While there is some evidence in the record suggesting that the roof may have been in disrepair before the final three years of the lease, the record is insufficient to resolve this factual issue in favor of Renaissance on summary judgment and the parties have not addressed the application of the contract to the circumstance when the roof required repair with more than three years remaining while the notice of default issued with less than three years remaining. Notably, the defendants wrote in their response to Renaissance that they needed to "discuss possible solutions and cost allocation," which, for the foregoing reasons, is not a basis to enter summary judgment in favor of Renaissance. Doc. No. 33-4 at 10. Ultimately, it is Renaissance's burden at summary judgment to prove that the defendants were responsible for repairing the roof and that they were not acting with "all due diligence" to do so. Renaissance has not met this burden, and therefore summary judgment is not appropriate with respect to the repair items which were related to the repair of the roof. Because a variety of other deficiencies noted in the First Notice of Default reasonably appear to require roof repair (e.g. making the building water tight, replacing sections of roof shingles, repairing leaking seals on the skylights) for these same reasons, Renaissance has not met its burden to any of the items in the first category.
As to the second category of items, those which were independent of the roof repairs (e.g. painting the building, strong odor of mold throughout the building, repairing the sprinkler and fire alarm systems), there is some evidence in the summary judgment record that the defendants were making progress on those repairs. Some repairs are listed as "completed," while others are "[s]cheduled to start work first full week of November."
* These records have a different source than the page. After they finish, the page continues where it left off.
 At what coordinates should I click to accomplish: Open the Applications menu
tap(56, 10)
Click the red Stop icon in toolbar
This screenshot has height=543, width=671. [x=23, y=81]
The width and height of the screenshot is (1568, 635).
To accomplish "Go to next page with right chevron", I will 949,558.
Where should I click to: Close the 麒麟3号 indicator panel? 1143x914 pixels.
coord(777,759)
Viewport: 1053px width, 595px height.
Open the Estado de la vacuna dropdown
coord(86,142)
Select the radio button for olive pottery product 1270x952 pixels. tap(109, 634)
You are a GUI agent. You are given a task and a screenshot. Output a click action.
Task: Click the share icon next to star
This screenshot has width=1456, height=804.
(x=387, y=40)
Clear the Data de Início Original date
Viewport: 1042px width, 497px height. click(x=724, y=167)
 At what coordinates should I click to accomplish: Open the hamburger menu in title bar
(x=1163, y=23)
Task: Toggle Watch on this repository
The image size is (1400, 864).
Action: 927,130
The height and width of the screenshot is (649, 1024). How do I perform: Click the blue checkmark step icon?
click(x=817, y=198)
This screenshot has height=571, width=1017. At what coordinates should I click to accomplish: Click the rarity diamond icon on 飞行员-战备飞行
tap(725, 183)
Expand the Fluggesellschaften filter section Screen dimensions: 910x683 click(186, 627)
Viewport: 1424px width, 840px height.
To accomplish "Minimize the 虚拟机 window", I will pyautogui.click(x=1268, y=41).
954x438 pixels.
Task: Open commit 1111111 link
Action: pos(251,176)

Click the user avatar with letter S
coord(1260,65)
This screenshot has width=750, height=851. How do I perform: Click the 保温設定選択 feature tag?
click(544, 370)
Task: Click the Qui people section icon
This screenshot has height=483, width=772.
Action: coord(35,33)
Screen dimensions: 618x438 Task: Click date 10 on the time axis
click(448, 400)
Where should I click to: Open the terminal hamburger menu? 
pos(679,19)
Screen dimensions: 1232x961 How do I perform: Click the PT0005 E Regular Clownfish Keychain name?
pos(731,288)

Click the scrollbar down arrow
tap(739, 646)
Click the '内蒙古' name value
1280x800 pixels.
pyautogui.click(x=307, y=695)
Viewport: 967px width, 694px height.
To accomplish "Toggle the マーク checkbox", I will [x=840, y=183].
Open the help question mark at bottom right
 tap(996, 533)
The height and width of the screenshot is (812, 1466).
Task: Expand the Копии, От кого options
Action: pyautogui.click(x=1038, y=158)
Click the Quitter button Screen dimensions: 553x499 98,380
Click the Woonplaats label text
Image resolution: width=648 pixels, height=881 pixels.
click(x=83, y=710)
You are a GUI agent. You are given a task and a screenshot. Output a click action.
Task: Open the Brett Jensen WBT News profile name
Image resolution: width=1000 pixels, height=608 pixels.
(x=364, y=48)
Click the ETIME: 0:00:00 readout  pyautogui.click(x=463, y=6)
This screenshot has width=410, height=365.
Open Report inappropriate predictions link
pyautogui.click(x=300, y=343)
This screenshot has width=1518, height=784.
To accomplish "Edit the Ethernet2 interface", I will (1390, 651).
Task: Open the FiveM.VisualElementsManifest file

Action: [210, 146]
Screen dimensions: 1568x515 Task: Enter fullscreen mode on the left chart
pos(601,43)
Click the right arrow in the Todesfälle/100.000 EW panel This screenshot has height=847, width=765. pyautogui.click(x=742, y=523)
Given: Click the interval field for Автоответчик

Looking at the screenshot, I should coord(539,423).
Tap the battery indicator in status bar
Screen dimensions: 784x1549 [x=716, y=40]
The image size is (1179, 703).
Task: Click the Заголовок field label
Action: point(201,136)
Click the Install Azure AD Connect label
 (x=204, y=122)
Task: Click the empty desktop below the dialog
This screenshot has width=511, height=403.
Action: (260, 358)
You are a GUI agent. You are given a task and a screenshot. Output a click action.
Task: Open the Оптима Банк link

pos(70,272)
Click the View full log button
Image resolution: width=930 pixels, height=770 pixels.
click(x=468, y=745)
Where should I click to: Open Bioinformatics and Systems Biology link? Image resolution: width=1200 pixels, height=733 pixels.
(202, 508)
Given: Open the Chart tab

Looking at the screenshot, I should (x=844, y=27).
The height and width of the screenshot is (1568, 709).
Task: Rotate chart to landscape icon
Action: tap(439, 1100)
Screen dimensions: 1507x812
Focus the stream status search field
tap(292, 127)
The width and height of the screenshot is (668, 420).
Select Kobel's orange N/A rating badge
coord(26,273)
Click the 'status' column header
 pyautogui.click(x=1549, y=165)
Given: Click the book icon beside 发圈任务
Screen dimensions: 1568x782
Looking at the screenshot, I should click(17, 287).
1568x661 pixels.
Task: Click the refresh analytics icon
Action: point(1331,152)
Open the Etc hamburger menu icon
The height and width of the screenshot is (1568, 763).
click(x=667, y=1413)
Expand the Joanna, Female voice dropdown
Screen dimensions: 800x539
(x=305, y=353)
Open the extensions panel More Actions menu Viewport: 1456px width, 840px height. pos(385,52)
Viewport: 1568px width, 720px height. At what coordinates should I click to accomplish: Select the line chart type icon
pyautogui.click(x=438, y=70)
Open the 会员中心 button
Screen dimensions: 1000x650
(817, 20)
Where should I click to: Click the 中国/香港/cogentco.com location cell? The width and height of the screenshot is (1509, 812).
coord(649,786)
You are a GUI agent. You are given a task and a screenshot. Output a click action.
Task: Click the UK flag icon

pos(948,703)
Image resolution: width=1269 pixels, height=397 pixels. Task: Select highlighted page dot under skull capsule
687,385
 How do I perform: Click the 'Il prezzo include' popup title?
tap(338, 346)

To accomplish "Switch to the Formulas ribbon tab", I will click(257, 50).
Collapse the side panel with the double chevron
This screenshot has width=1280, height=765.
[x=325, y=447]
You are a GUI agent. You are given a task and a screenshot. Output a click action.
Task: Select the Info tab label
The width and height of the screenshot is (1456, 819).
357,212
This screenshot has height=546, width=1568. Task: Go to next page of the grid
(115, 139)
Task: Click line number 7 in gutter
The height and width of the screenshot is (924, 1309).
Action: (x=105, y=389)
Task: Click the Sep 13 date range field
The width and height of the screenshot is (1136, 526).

Therefore, the theory that Buca V breached the Lease by not making all necessary repairs is not a basis for summary judgment, but rather a trial question.
Renaissance also argues that Buca V violated sections 5.5(g) and 15.2(a) of the lease by vacating the premises for over six months. Doc. No. 25 at 10. Section 5.5(g) requires the lessee, Buca V, not to vacate the premises, "provided, however, that Lessee shall not be deemed to be in violation of this covenant if Lessee shall vacate the [premises] for a period not to exceed six (6) months so long as Lessee is actively attempting to assign or sublet the Lease." Doc. No. 25-1 at 12. Section 15.2(a) is the previously referenced cure provision providing thirty days—or more, if the lessee is acting with all due diligence—from the date of notice to cure the breach.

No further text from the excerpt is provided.